He rescued underage girls from sex trafficking — his Epstein insight leaves Allie Beth Stuckey chilled



Today, Trey Tucker is a therapist and an author, but he used to go on undercover human trafficking raids — rescuing young girls out of the dark clutches of sex slavery.

In total, Trey helped rescue 20 underage girls and women out of trafficking rings. The memories he carries still haunt him.

But they also give him insight. On this episode of “Relatable,” Allie Beth Stuckey asked Trey to weigh in on Jeffery Epstein’s sinister sex trafficking operations and his ability to wield enormous influence over so many people. His perspective gave her chills.

“How is it possible that some of the most powerful people in the United States, some people that we’ve looked to as moral exemplars, some of the most powerful people in the world, are apparently part of a pedophile trafficking ring?” she asks.

“The stuff that I was hearing long ago that ... most people dismissed as conspiracy theories, I said, ‘No, that’s probably real,’” Trey says. “I didn’t have firsthand access to whatever was going on on that island, but I’ve seen the depravity enough to know, yeah, that can happen to any of us if you really let that go that far.”

He describes the elite world as a “power club” that can only be accessed by doing something that gives the group “blackmail” against you.

“It’s hard for me to understand the hold that [Jeffery Epstein] had on so many people,” Allie says.

She asks, “From your therapist perspective, when you’re looking at those power dynamics and just his personality, like, what do you see?”

Trey says he sees the primordial human struggle to attain “satisfaction” — not just in Epstein himself but in all the people who occupied his power circle.

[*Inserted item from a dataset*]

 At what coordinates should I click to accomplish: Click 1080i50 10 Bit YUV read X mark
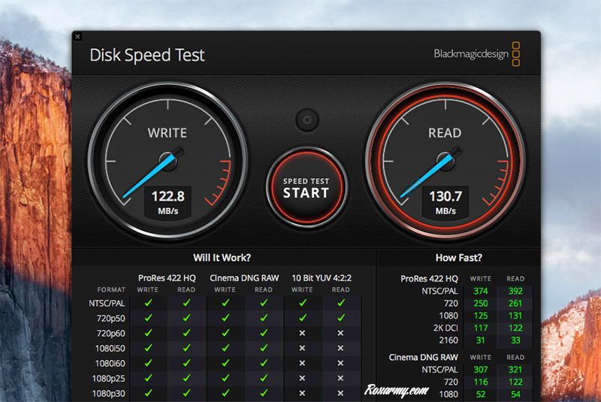pos(340,348)
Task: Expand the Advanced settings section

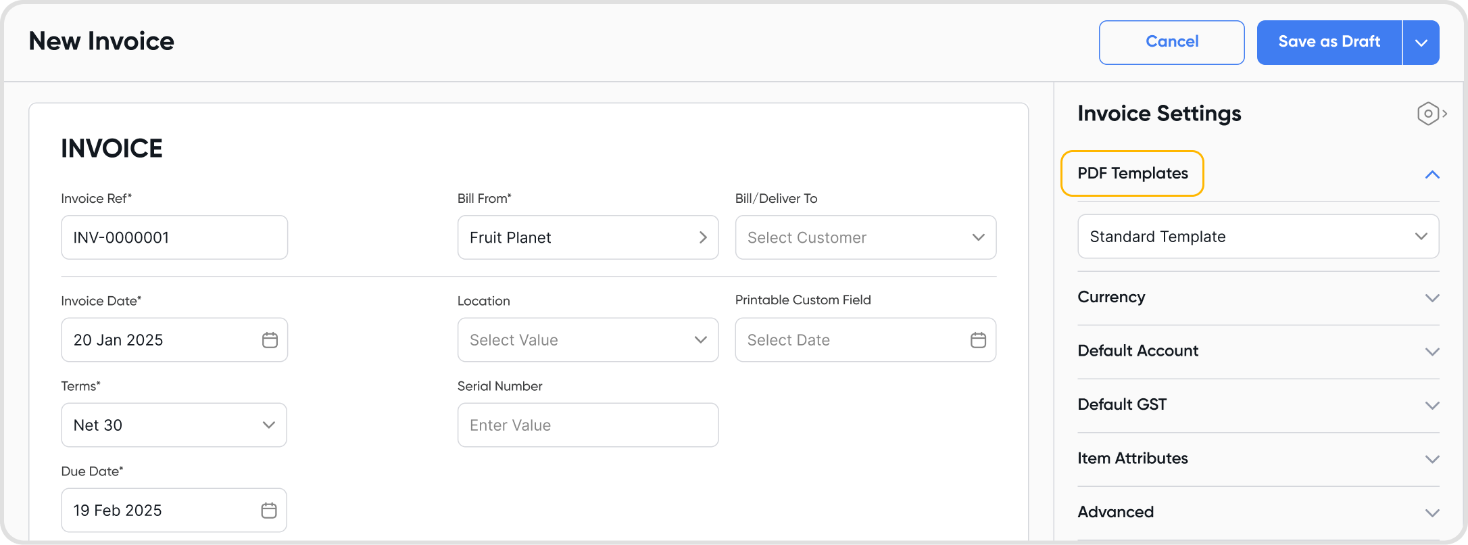Action: click(1432, 513)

“Epstein himself, he was just the puppet or the pawn. Like, he just had that magnetic charisma about him, and he was the guy at the door, like the bouncer that could let you into this world that you thought was going to satisfy,” he explains.

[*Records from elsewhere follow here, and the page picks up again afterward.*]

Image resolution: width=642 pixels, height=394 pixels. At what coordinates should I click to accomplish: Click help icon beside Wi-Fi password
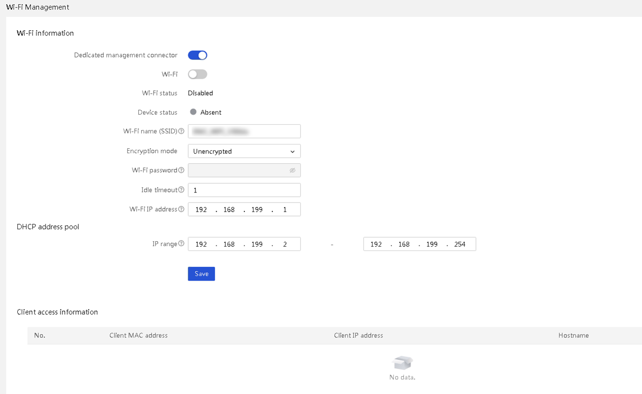point(181,170)
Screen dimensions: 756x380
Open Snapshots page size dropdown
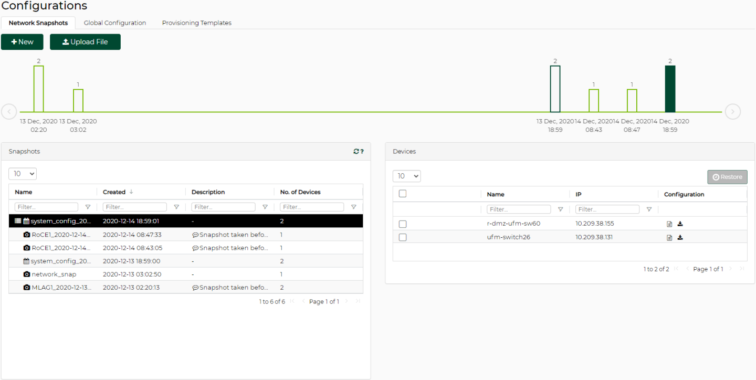click(x=23, y=174)
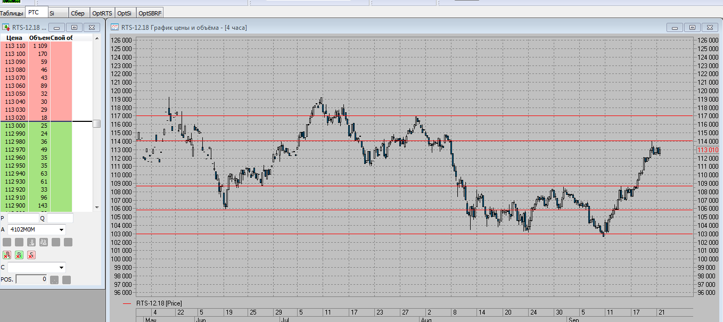Click the RTS-12.18 chart window title icon
Image resolution: width=723 pixels, height=322 pixels.
114,27
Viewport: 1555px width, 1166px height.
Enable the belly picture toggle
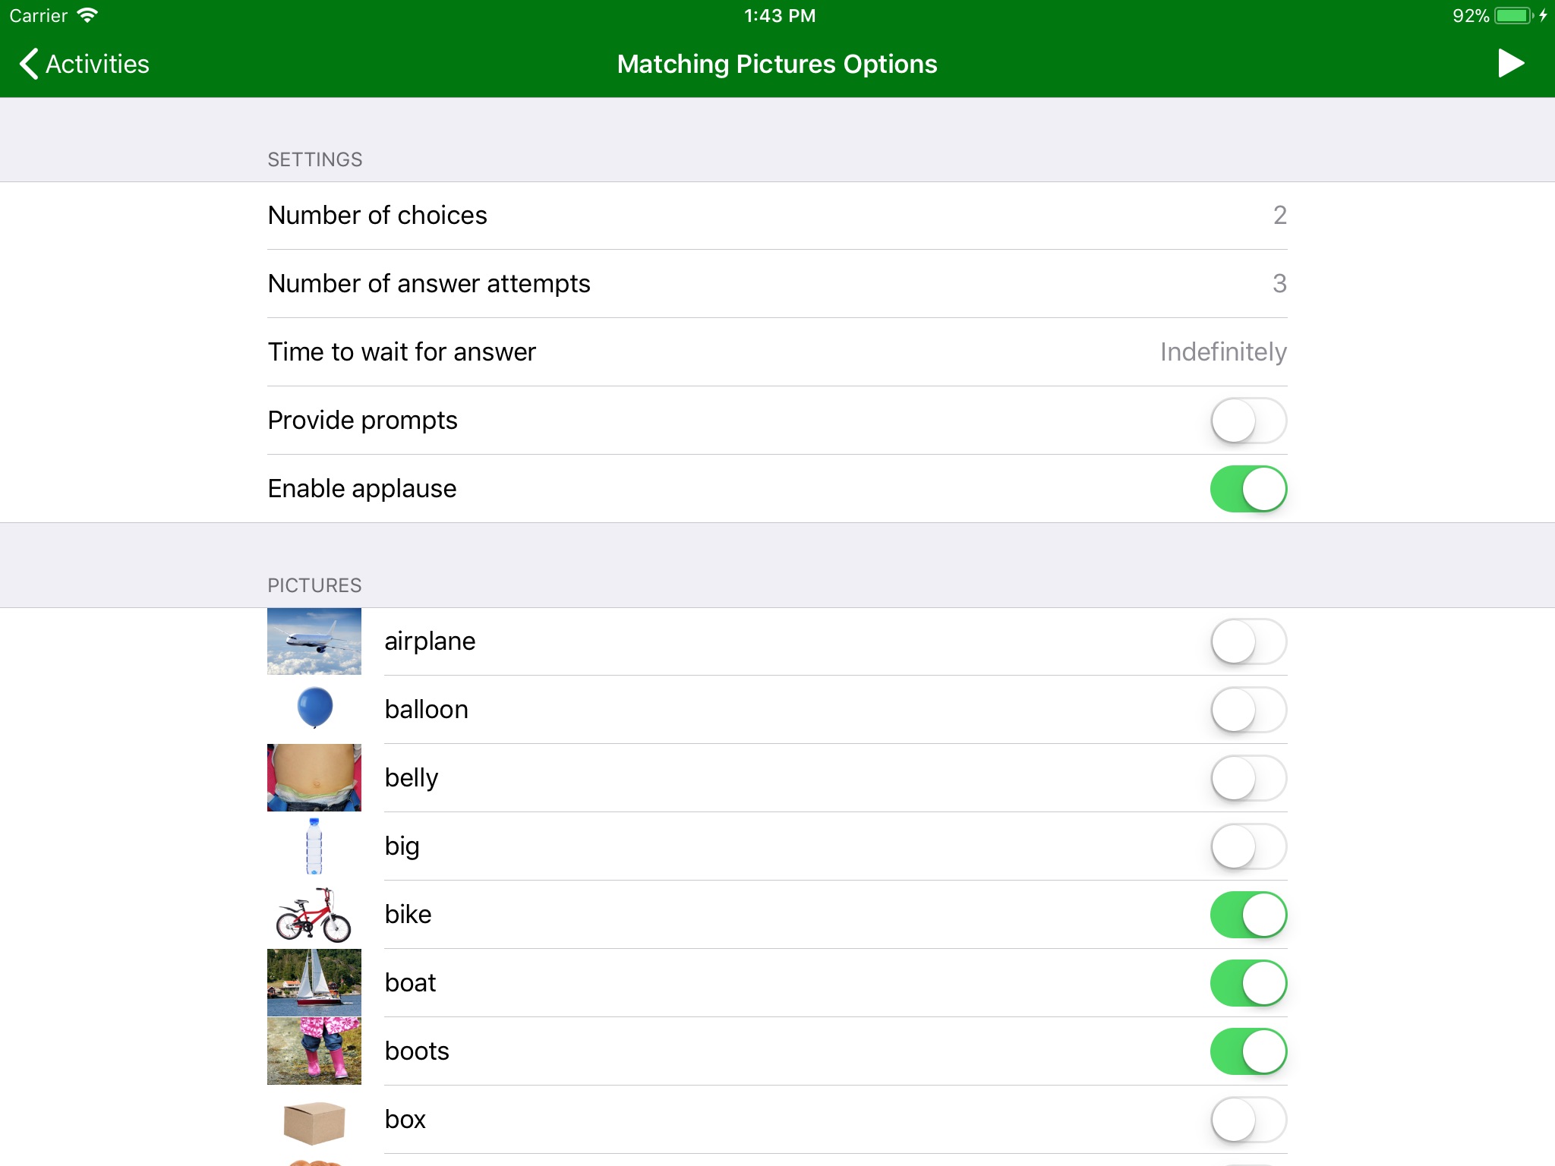(1247, 777)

Allie wants to know more about the “psychology” behind a charisma like Epstein’s. “What makes someone publicly appealing even if we know that they’re not good people?” she asks.

“It comes down to really two major categories: identity and psychological safety,” Trey says.

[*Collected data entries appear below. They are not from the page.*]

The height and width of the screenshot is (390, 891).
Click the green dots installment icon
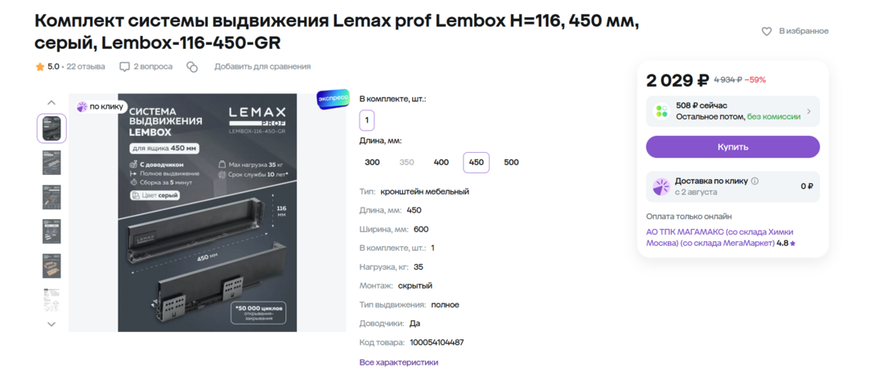(661, 111)
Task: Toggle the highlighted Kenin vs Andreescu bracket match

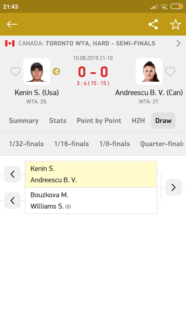Action: (x=91, y=174)
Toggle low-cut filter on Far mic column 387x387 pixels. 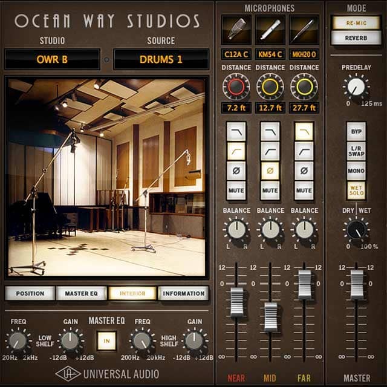[x=304, y=151]
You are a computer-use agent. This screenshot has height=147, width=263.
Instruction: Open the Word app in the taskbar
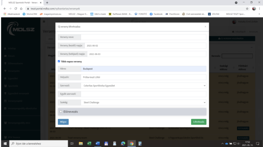point(97,144)
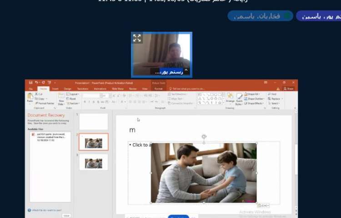Click the Undo arrow in title bar

(x=36, y=83)
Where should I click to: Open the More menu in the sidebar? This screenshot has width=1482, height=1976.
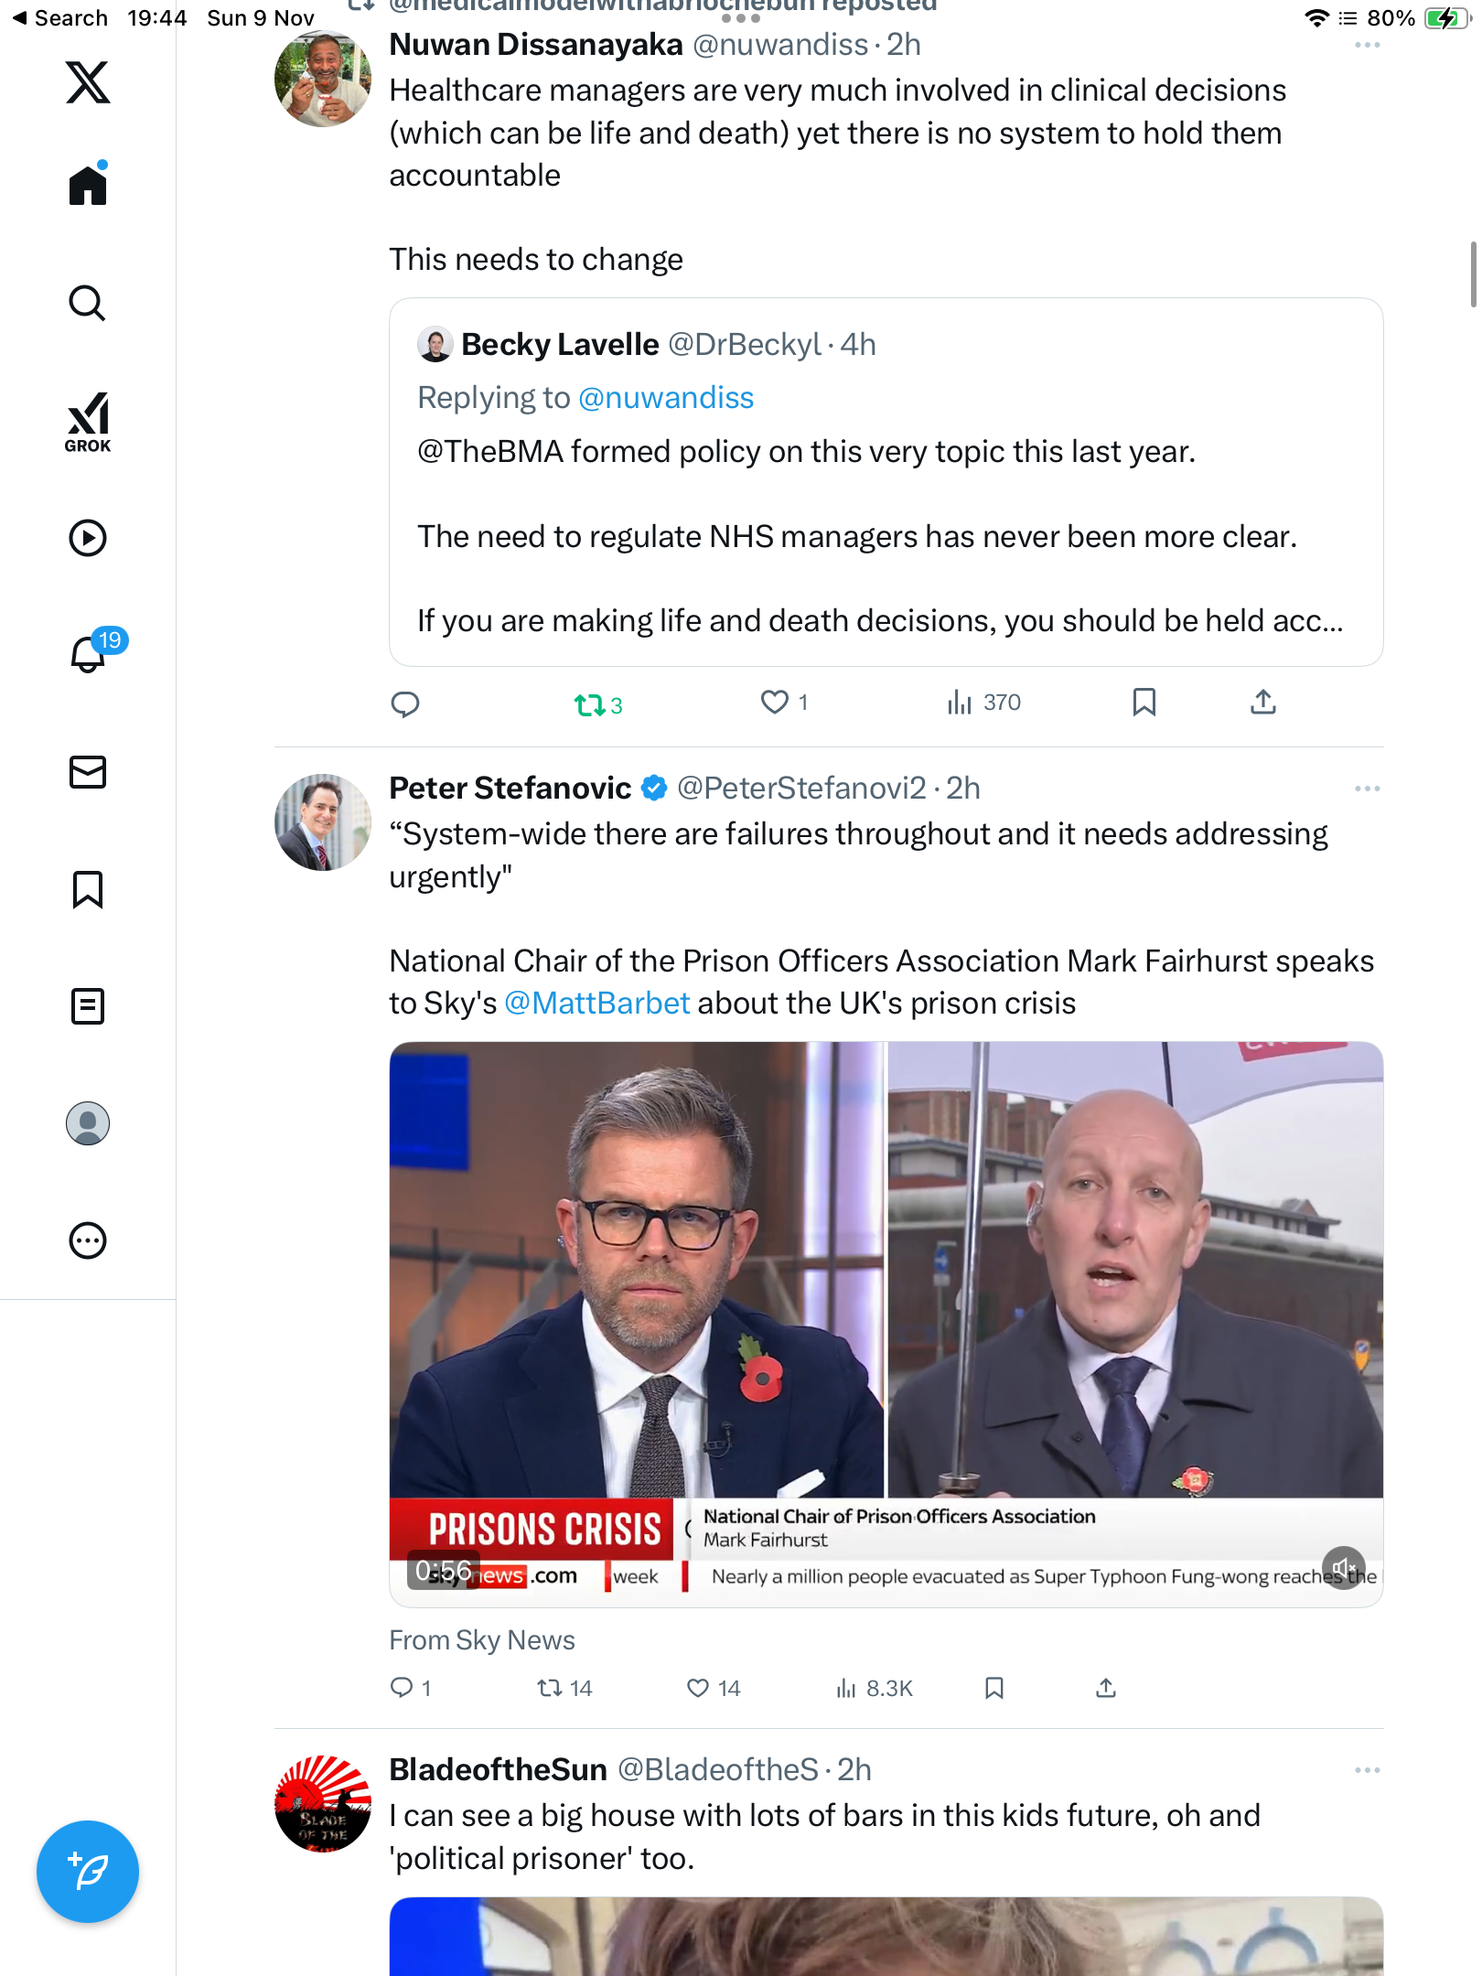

Someone’s identity, he explains, can essentially be hijacked and manipulated by a powerful public figure.

It is entirely possible, Trey tells Allie, to “take someone’s beliefs, political or otherwise” and “transform them” so that they become the core of that person’s identity. Anyone who then opposes those beliefs isn’t just disagreeing with that person; they are “attacking” their very identity.

What is happening at the neurobiological level, Trey says, is “you’re moving beyond somebody’s logical brain and ... into their subconscious, and when the subconscious takes over, it shuts down the prefrontal cortex — the logic brain.”

This produces fear, causing the individual to “fight and argue no matter what the actual facts are.”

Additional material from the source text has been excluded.